Der schwere Abschied von der Benzinkutsche
Das Auto hat dieser Deutung zufolge eine existentialistische Funktion als Vehikel von Freiheit und menschlicher Transzendenz. Autos sind nicht nur profane Fortbewegungsmittel, mit denen man von A nach B fährt, sondern Verkehrsmittel für die quasi religiöse Erfahrung der Selbststeigerung. Roland Barthes bezeichnete das Auto daher treffend als "das genaue Äquivalent der großen gotischen Kathedralen" und das Autofahren "als okkulte kinetische Religion der Moderne".
Alles das muss man sich in Erinnerung rufen, wenn man verstehen will, warum der Abschied von der aufheulenden Benzinkutsche mit explosivem Atem heute so schwerfällt. Der Umbau unserer auf Öl beruhenden Mobilitätskultur scheint wegen der Klimakrise unausweichlich. Verbrennungsmotoren haben keine Zukunft, das ist schon länger bekannt. Dennoch haben die Hersteller mit der Umstellung ihrer Produktion lange, zu lange gewartet. Nun müssen sie unter dem Druck verschärfter Umweltauflagen, steigender CO2-Abgaben, der Kritik von "Fridays for Future" und dem Angriff des amerikanischen Elektroautoherstellers Tesla riesige Investitionen tätigen, wenn sie auch in Zukunft Geld mit Fahrzeugen verdienen wollen.

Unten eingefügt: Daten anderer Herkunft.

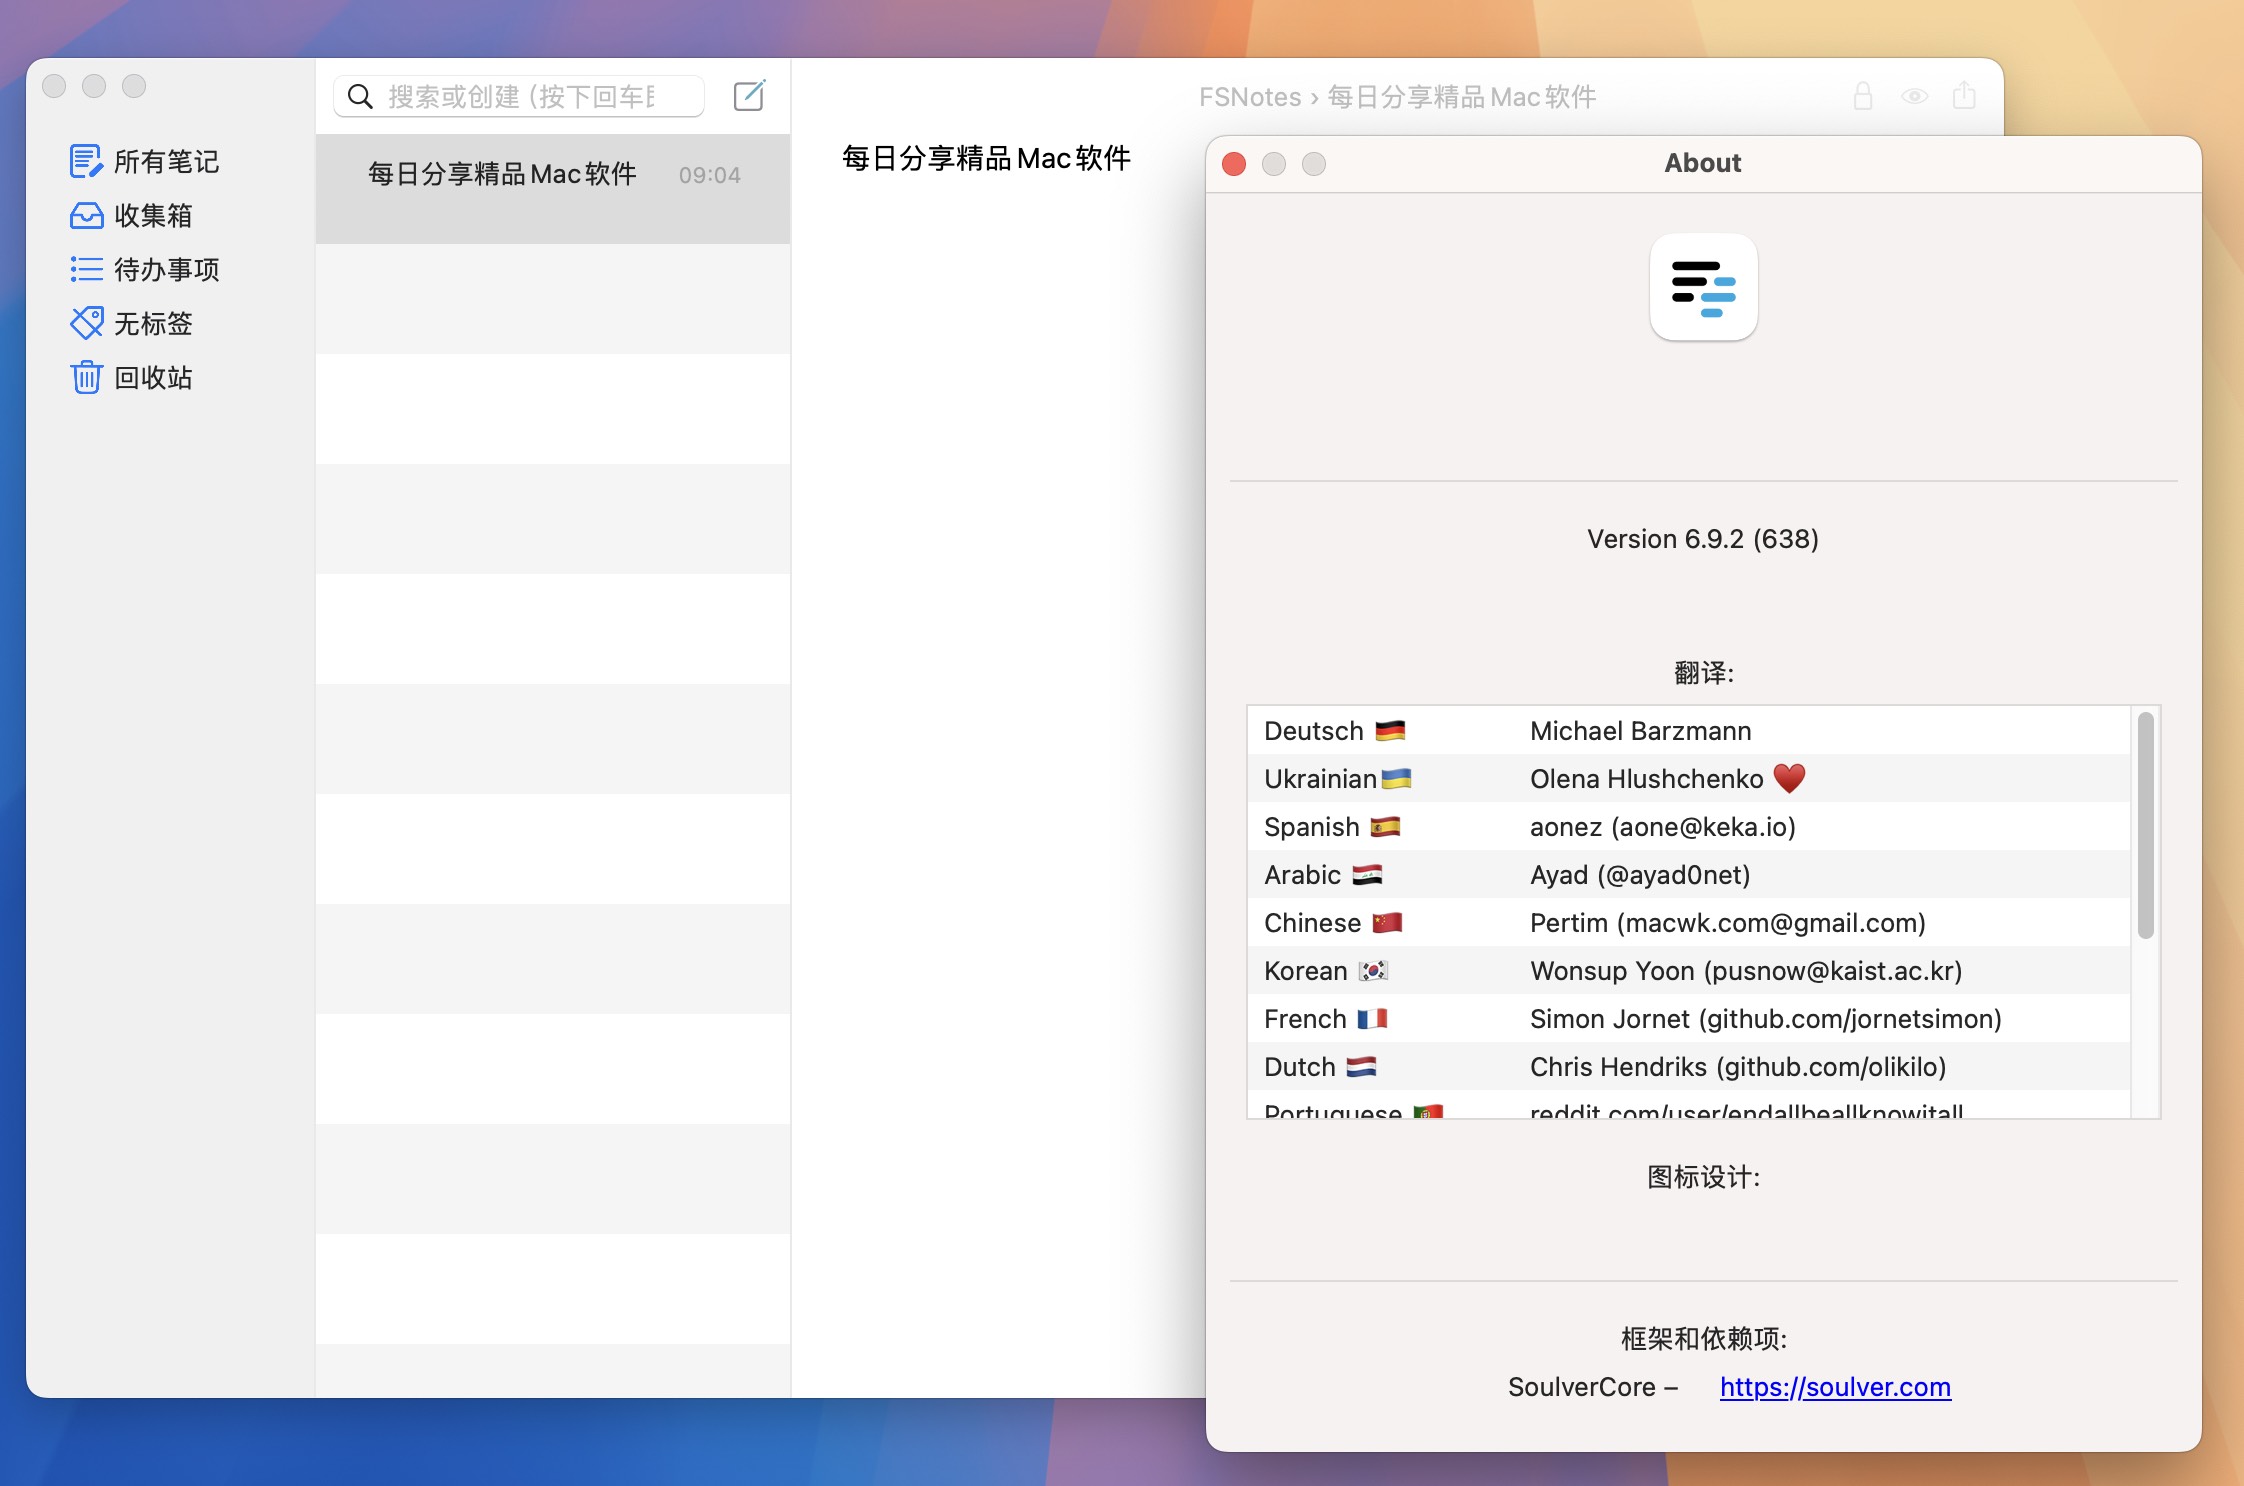Click the new note compose icon
Image resolution: width=2244 pixels, height=1486 pixels.
[750, 95]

Neue Werte durch elektromobiles Design
Aber Elektroautos hatten lange keinen guten Ruf: Zu wenig Reichweite, lautete die Kritik, zu wenig Spaß oder - mit dem Motto von BMW gesprochen - zu wenig "Freude am Fahren". Dieser Kritik begegnen die Hersteller nun damit, dass sie Elektroautos bauen, die den Mythos der Geschwindigkeit fortschreiben. Entsprechend sehen diese Autos dann aus: Es dominiert ein protziges angriffslustiges Design und das Versprechen, den kinetischen Rausch weiter ausleben zu können. So soll dem Kunden der Übergang in die Zukunft des elektrischen Fahrens versüßt werden. Äußerlich sehen die Elektrofahrzeuge ihren Verbrenner-Vorläufern zum Verwechseln ähnlich. Das Autodesign der Gegenwart ist seltsam mutlos und konservativ. Die Innovation des Antriebs wird in alten Karosserieformen versteckt, als hätte es die modernistische Maxime "form follows function" nie gegeben.

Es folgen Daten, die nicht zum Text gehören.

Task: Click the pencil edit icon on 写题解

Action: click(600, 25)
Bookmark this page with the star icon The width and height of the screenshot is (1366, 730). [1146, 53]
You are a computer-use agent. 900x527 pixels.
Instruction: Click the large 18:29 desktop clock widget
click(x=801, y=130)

Eine neue Automobilform wäre möglich, wenn der Motor nicht mehr vorneweg fährt, sondern Elektromotoren direkt an den Rädern angreifen. Die phallische Motorhaube mit dem bleckenden Kühlergrill ist nicht mehr nötig, wird aber wohl so lange noch gefaked, wie der automobile Geschmack der Kunden es verlangt. Dabei ginge es auch anders, wenn man den Anspruch an Geschwindigkeit und Leistung nicht absolut setzte. Elektromobiles Design in einer postheroischen, postfuturistischen Gesellschaft könnte neue Werte veranschaulichen: Umweltfreundlichkeit, Rücksicht auf die Risiken und Nebenwirkungen der Mobilität, nicht nur in ökologischer, sondern auch in sozialer Hinsicht. Nicht aggressive Kühlergrills, stechende Scheinwerferaugen oder röhrender Sound wären ihre Kennzeichen, sondern ein höflicher Geist von Kommunikation und Kooperation.